Single Sign-On

The API supports the creation of sessions using a single sign-on service instead of providing a username and password. This is done by linking a single sign-on token for a specific single sign-on service to a user. While this token is linked, sessions can be started by providing a valid single sign-on response from this service, which is validated by the API.

This page describes the global working of single sign-on support in the API. For details on how to use a specific type of single sign-on service, refer to the details page for that service type. The following single sign-on service types are currently supported by the API:

Services

To be able to use a single sign-on service, it needs to be made available in the API. This cannot currently be done using the API itself. Please contact StreamOne Support to add a single sign-on service to the API, and to guide in the implementation of single sign-on in your environment.

Managing single sign-on tokens

User tokens can be managed by users or applications with a role containing the user-sso-token token. This is usually assigned to the application which manages the portal on which single sign-on can be used. Normally, users cannot manager their own single sign-on tokens.

Before a user can log in using single sign-on, they need to have a single sign-on token linked to them via the user/linkssotoken action. This action takes a user, a single sign-on service, and a response. The response will be validated, and if valid the token embedded in this response will be linked to the user.

A user can only have one single sign-on token linked to it per service. Attempting to link a new token while there is already a token linked to the user for the same service results in an error. To change the token for a user, first clear the already assigned token from the user.

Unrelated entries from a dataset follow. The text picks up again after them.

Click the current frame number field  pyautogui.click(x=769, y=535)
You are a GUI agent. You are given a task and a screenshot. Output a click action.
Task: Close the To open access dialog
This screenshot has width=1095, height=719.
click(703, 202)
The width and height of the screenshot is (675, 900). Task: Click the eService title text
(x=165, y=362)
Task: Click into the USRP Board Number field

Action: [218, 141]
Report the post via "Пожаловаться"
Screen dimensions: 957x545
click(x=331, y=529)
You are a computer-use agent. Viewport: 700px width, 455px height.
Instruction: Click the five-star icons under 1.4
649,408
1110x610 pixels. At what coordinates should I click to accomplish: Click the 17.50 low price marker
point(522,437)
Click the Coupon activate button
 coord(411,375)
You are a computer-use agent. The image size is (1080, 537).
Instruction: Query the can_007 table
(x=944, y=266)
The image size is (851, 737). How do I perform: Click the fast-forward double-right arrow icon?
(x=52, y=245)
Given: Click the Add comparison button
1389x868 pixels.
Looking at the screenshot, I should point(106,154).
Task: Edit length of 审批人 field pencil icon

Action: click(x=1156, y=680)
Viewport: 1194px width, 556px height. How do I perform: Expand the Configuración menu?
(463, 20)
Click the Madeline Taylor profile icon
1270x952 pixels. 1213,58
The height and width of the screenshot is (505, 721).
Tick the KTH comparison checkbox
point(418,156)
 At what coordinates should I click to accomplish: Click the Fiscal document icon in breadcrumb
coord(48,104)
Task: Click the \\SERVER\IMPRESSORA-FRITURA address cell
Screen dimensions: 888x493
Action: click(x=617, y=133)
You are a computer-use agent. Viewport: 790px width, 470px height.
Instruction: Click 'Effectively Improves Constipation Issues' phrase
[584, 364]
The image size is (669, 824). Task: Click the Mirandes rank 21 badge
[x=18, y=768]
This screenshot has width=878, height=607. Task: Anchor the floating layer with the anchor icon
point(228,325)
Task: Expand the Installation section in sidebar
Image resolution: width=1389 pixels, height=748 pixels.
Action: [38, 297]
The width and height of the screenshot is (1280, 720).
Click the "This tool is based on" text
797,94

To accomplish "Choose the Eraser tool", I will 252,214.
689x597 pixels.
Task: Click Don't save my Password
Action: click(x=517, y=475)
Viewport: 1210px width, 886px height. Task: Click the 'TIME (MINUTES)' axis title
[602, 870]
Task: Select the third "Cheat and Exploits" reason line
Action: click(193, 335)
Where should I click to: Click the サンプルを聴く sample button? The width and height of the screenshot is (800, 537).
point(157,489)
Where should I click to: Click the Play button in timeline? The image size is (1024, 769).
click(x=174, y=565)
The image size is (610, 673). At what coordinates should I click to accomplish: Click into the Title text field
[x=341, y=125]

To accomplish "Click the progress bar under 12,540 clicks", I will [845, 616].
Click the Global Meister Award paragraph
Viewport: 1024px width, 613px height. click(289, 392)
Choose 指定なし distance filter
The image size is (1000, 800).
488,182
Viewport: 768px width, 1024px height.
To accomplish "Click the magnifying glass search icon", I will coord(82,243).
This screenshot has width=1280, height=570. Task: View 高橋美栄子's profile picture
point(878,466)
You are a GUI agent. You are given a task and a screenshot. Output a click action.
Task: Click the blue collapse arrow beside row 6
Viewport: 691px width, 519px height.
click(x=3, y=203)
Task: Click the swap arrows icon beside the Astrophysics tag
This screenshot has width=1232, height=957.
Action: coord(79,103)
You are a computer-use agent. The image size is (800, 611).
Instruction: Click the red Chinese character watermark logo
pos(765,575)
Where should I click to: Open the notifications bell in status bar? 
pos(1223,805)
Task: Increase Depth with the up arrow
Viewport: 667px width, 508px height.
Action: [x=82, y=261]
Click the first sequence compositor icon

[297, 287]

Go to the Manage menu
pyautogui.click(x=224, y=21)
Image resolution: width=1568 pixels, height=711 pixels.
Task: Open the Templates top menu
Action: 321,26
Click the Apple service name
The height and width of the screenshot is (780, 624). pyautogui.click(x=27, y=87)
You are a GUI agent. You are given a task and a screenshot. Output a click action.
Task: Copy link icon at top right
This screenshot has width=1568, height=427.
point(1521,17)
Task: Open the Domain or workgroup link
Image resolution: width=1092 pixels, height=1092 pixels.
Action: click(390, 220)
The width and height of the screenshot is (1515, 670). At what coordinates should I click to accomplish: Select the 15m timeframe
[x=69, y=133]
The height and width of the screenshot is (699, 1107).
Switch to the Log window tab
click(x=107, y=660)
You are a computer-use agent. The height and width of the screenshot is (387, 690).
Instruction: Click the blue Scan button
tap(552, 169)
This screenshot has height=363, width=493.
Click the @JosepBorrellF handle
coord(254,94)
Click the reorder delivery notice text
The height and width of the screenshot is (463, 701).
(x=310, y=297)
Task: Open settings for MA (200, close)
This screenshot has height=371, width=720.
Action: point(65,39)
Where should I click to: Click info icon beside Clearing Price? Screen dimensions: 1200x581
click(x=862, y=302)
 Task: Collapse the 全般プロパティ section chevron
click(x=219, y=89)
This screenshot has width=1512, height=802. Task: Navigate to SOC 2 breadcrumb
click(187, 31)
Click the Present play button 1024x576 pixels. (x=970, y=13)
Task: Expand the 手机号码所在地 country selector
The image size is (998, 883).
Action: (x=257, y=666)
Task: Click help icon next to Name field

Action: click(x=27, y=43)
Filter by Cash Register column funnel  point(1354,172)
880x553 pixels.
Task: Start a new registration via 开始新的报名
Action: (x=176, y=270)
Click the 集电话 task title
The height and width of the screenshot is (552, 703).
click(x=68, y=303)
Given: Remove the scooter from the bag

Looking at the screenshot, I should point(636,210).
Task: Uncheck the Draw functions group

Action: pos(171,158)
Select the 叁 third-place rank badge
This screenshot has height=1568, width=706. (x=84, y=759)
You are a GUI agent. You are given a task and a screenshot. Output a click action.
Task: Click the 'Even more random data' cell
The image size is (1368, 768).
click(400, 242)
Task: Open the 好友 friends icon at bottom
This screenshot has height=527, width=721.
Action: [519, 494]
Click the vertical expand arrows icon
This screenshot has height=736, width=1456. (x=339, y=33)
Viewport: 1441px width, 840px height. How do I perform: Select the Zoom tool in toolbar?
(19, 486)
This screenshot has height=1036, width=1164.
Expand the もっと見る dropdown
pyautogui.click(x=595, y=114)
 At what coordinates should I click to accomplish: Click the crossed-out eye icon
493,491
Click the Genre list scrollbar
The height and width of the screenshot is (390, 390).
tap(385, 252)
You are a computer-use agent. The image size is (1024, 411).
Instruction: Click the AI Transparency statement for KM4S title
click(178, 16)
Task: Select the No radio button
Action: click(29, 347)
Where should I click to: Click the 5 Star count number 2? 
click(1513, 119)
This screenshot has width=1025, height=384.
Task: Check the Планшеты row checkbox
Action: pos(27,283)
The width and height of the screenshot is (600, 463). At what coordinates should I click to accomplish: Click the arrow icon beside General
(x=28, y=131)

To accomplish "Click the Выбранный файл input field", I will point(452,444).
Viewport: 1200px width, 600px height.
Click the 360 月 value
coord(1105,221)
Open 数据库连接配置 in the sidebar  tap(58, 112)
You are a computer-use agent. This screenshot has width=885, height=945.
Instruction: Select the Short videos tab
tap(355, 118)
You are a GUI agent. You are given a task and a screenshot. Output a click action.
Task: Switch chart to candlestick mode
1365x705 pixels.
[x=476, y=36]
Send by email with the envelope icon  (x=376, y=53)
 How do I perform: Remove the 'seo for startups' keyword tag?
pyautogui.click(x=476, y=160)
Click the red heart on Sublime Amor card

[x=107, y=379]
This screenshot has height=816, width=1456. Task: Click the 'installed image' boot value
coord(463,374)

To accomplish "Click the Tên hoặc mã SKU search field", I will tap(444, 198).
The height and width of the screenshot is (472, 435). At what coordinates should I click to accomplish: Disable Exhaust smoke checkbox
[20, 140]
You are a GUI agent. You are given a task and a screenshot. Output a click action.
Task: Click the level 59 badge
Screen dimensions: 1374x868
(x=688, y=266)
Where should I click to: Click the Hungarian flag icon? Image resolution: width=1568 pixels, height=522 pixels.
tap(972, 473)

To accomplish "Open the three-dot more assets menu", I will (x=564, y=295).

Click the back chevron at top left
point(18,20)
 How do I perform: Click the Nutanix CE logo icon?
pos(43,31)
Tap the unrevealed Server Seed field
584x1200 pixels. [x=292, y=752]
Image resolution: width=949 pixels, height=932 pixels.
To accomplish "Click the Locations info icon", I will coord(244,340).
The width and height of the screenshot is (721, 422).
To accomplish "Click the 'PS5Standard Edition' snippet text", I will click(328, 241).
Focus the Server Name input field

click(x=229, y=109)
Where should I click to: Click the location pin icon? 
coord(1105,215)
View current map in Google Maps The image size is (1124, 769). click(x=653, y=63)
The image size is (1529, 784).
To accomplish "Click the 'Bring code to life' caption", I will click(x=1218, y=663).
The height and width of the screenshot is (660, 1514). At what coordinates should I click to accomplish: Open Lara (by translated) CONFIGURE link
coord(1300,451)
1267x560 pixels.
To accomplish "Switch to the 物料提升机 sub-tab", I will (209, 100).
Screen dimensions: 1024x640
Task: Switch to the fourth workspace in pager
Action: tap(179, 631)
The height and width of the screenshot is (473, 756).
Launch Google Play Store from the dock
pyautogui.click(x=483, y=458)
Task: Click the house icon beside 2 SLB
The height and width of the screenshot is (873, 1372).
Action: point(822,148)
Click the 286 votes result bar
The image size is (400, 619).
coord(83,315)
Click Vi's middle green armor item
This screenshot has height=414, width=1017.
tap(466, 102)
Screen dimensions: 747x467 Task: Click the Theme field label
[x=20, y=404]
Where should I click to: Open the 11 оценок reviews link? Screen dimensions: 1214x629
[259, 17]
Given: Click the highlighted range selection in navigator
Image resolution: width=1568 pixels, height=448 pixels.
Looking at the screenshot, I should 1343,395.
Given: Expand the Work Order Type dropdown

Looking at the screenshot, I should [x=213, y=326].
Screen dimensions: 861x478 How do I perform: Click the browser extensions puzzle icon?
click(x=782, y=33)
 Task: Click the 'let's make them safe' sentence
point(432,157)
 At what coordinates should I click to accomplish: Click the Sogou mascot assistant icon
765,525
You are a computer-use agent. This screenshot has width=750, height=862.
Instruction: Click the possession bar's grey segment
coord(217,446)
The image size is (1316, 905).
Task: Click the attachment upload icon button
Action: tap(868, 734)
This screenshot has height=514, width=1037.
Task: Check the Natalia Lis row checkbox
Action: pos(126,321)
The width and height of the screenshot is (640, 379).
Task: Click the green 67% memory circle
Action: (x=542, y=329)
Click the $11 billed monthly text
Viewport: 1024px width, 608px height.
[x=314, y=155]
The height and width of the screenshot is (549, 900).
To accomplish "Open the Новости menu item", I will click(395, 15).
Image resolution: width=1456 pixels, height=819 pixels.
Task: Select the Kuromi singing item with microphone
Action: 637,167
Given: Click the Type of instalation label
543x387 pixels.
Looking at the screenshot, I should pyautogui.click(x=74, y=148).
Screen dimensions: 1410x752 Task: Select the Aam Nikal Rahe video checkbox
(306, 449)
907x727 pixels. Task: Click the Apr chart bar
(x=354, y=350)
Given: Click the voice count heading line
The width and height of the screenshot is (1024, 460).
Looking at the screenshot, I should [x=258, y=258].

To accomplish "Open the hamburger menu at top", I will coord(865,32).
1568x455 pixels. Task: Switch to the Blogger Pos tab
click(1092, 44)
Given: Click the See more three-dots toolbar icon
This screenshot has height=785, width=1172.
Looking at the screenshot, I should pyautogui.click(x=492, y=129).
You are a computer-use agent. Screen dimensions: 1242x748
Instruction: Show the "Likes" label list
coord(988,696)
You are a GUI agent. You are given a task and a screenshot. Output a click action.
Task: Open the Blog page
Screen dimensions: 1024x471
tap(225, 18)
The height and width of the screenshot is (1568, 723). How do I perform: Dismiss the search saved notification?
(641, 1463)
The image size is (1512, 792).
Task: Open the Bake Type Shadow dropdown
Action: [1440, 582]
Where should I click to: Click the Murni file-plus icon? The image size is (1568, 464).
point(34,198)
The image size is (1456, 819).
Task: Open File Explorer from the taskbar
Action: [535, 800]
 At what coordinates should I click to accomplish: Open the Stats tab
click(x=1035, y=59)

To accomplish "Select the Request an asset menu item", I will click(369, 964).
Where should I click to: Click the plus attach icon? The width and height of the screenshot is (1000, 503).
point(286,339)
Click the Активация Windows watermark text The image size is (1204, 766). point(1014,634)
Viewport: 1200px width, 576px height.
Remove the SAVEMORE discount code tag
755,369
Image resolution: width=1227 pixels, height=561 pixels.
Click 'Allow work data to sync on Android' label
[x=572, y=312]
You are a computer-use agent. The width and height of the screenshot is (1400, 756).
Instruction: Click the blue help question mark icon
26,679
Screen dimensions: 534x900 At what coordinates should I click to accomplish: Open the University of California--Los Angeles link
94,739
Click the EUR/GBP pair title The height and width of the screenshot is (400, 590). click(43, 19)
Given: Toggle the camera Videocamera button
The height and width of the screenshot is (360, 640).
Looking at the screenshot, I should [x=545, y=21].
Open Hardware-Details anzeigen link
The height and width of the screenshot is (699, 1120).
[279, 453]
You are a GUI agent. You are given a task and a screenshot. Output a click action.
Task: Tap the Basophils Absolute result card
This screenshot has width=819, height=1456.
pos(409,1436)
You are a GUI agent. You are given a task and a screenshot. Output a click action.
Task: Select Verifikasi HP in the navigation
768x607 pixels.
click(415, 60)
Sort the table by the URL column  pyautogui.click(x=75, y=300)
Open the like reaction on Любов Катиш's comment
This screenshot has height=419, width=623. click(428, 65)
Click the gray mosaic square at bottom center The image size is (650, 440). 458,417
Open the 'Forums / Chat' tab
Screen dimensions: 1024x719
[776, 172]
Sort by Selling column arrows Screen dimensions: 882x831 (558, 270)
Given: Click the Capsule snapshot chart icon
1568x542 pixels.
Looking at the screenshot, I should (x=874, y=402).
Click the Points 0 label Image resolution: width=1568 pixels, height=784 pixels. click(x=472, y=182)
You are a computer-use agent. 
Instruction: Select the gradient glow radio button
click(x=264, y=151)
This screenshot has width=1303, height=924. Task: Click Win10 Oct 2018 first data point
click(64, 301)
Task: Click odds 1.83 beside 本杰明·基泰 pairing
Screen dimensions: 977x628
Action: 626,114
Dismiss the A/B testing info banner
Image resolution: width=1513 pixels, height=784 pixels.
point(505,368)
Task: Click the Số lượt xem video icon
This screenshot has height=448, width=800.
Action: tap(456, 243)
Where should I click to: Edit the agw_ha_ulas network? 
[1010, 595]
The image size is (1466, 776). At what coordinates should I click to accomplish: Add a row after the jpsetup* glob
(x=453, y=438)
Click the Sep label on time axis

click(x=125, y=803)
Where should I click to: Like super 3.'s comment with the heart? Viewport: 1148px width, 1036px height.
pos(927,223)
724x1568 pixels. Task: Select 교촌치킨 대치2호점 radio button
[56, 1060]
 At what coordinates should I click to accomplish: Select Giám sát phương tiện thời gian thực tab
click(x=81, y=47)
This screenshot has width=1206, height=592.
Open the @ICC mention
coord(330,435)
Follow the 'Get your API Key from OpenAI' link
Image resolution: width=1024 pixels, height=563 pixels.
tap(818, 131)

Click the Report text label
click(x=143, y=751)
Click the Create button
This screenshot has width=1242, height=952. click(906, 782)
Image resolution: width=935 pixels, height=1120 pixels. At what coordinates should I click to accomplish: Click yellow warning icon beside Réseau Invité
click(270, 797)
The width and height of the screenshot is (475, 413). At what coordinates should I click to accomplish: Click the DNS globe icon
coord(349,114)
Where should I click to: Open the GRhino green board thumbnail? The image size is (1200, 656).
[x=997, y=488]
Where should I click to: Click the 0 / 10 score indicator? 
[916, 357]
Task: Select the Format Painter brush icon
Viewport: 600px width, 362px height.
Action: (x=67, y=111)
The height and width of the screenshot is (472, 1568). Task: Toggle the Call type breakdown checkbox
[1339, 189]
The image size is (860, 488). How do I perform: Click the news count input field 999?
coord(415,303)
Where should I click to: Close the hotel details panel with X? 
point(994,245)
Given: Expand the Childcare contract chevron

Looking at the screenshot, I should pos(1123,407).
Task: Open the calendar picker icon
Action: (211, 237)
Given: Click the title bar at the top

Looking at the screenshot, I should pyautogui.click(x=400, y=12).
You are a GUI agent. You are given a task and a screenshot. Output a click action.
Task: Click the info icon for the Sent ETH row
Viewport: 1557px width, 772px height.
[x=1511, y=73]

The single sign-on token of a user for a certain service can be cleared using the user/clearssotoken action. This action takes a user and a single sign-on service, and will removed the single sign-on token linked to the given user for the given service.

Creating a session

When a user has a single sign-on token linked to them, an application can create a session for that user by posting the single sign-on response of that user to the session/createwithsso action.

The application needs to obtain a single sign-on response from the user for the single sign-on service used. The details of how to do this depend on the type of the service used. When a response is obtained, this can be sent together with the service to the session/createwithsso action. This action will validate the response, extract the token, and check whether that token is linked to a known user. If a user is found, a session will be created for this user.

When the token is not linked to a known user, the status STATUS_SSO_TOKEN_UNKNOWN is returned. This can be used to create users via the API on demand when a single sign-on user first logs in. The application can create a user via the user/create action, and immediately link the received single sign-on token to it using the user/linkssotoken action. When this is done, the login can be attempted again to create a session for the newly created user. Be sure to assign the desired roles to the newly created user, and to create an account for them if desired.